To make it even more “high-impact,” CIR is teaming up with the Investigative News Network. Together they will participate in online chats, engage with followers of the social media realm and promote the use of investigative reporting with video clips from major broadcasters such as ABC, NPR and the New York Times.
“The promotion strategy is a work in progress, but the Investigative News Channel team will include a full-time marketing/social media coordinator,” said Sharon Tiller, director of Digital Media at CIR. “YouTube and Google will both be actively involved, and we plan a very aggressive campaign to engage and build subscribers to the Channel.”
When we asked Tiller if it would involve journalism students, she replied with a big fat YES!

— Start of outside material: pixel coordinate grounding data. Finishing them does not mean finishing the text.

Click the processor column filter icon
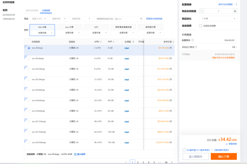The width and height of the screenshot is (247, 164). click(x=133, y=42)
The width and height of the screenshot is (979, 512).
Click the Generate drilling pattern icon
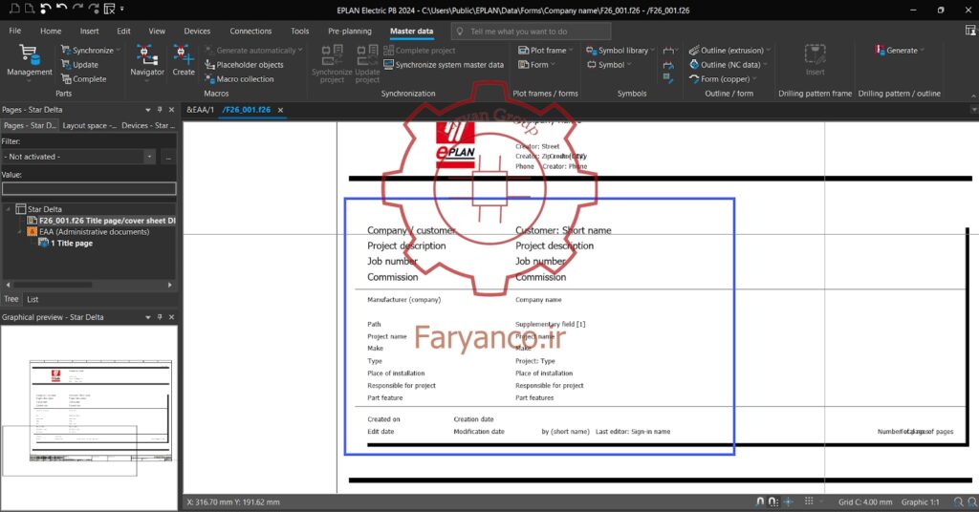point(880,51)
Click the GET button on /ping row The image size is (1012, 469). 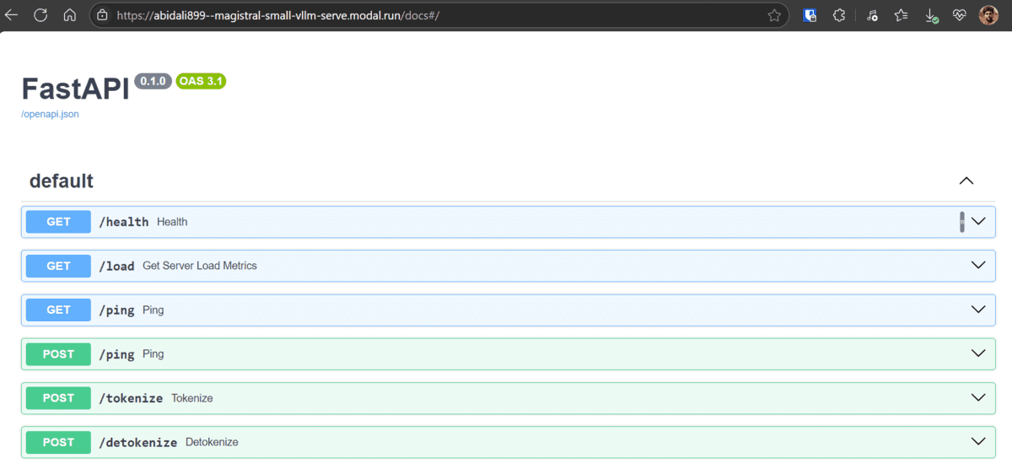58,310
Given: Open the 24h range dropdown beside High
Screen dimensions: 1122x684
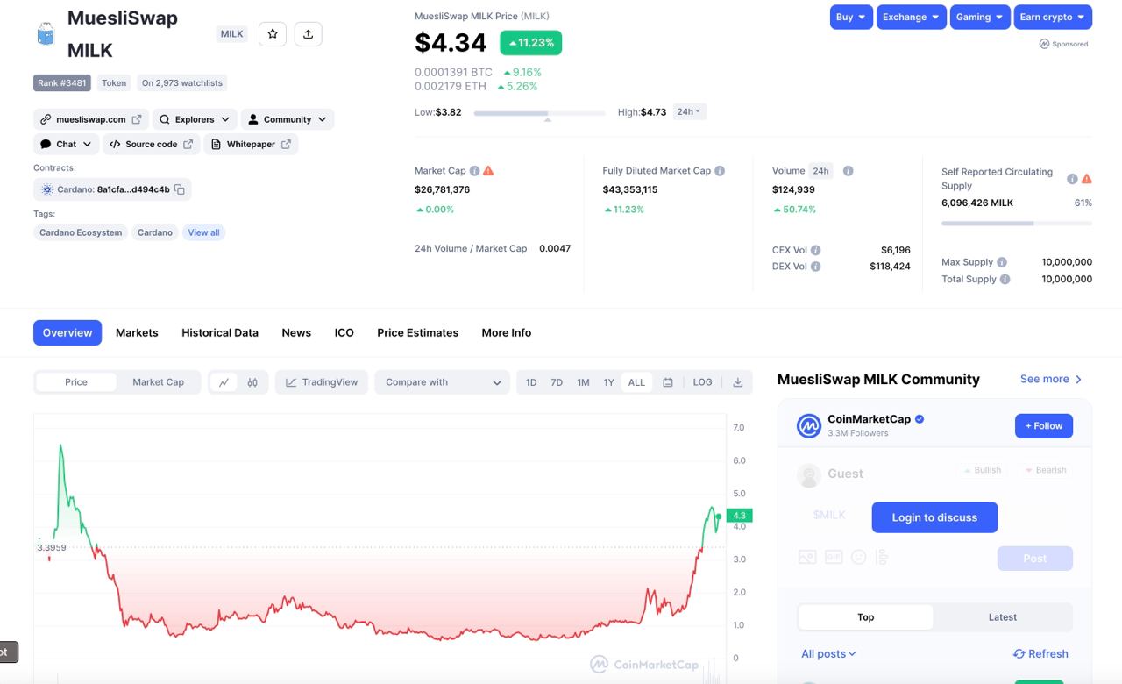Looking at the screenshot, I should coord(689,111).
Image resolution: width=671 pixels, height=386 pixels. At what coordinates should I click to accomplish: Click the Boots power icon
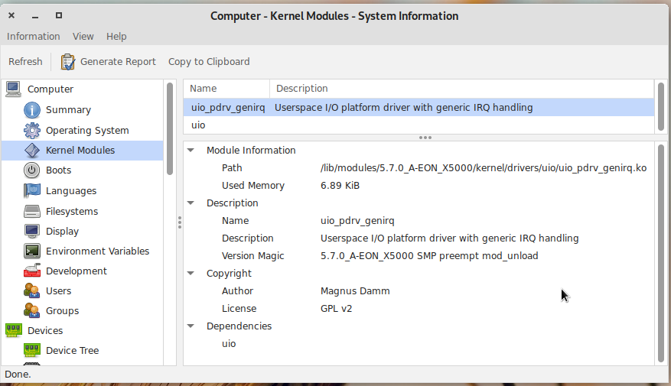coord(31,170)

“We will reach out to all the journalism schools welcoming video submissions from current students and graduates,” Tiller said. “The process will be competitive, but we expect outstanding innovative work to come from the next generation of investigative journalists.”
Vice President for Media Innovation and Journalism at the Knight Foundation, Michael Maness, stated that the channel is meant to give investigative reporting an “authoritative” presence.

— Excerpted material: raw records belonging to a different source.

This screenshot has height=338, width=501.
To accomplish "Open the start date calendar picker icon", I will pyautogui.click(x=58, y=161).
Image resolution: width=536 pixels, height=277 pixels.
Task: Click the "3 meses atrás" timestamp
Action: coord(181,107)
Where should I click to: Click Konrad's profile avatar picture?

According to CIR’s press release, Executive Director of CIR Robert J. Rosenthal agreed to such enlightenment saying it could financially aid independent filmmakers and nonprofit organizations, like INN and CIR.

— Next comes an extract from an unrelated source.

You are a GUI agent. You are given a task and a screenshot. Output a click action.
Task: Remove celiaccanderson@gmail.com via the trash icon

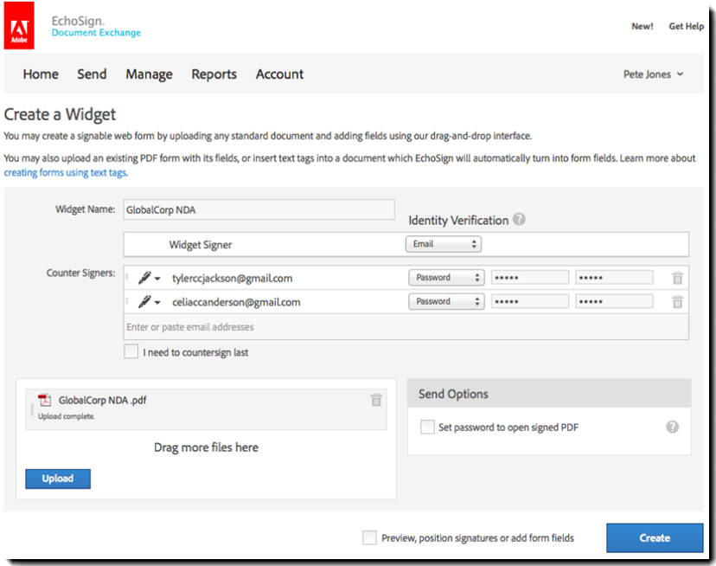tap(677, 301)
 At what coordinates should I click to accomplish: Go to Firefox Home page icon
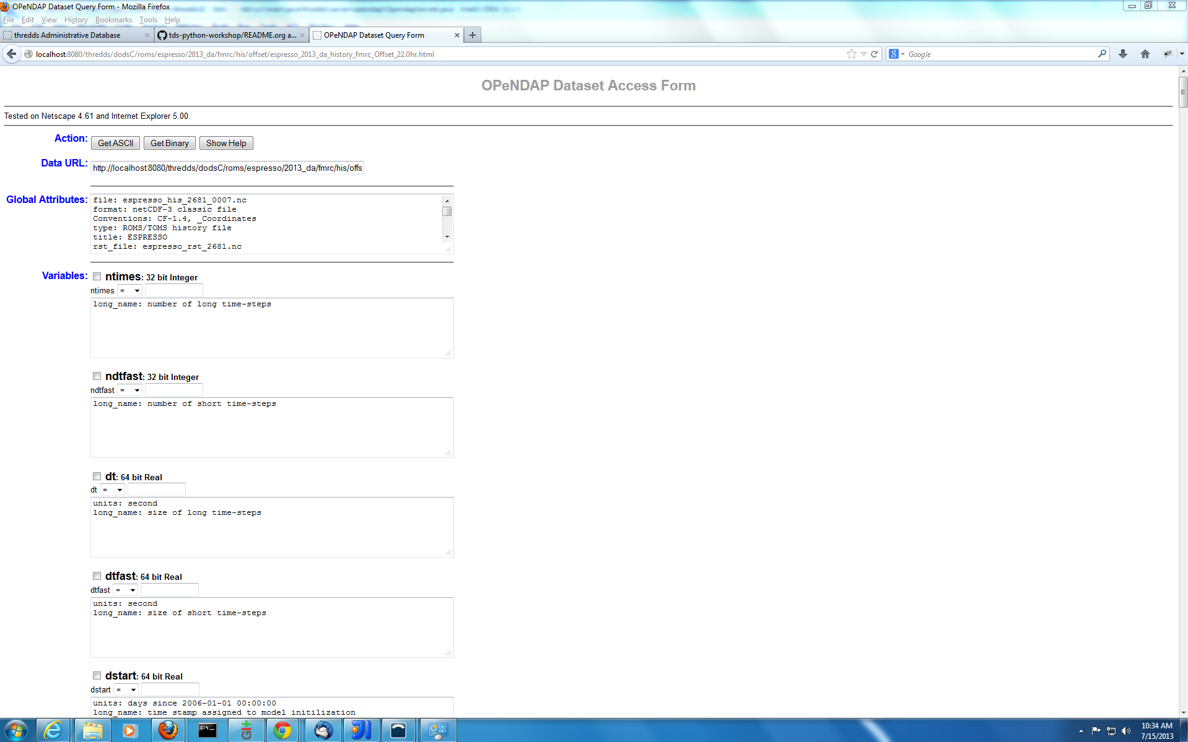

“We hope the Investigative News Channel will be a prominent distribution platform for emerging talent, as well as a modest source of revenue for content creators,” Tiller said.
CIR was founded in 1977, and is the oldest nonprofit investigative reporting organization. They focus on various issues, from the environment to campaign finance. Their work are featured through news outlets such as PBS, NPR and the Washington Post, feeding not-for-profit newsrooms around North America for the past 35 years. They definitely don’t plan to stop their innovations anytime soon.
“This will be the first YouTube News Channel to curate and aggregate the best work from a broad spectrum of partners–top brands and personalities,” Tiller said. “We also envision the Channel as a dynamic hub for trustworthy, engaging and gutsy investigative journalism that can grow [for] contributors.”
“We want to engage and create a community that wants and expects great investigative videos to make a real difference in the world—stories that connect the local and the global,” Tiller said.
YouTube channel’s team is still brainstorming names for the channel, according to Tiller. However, she stated that anyone can contact them with any “brilliant ideas.”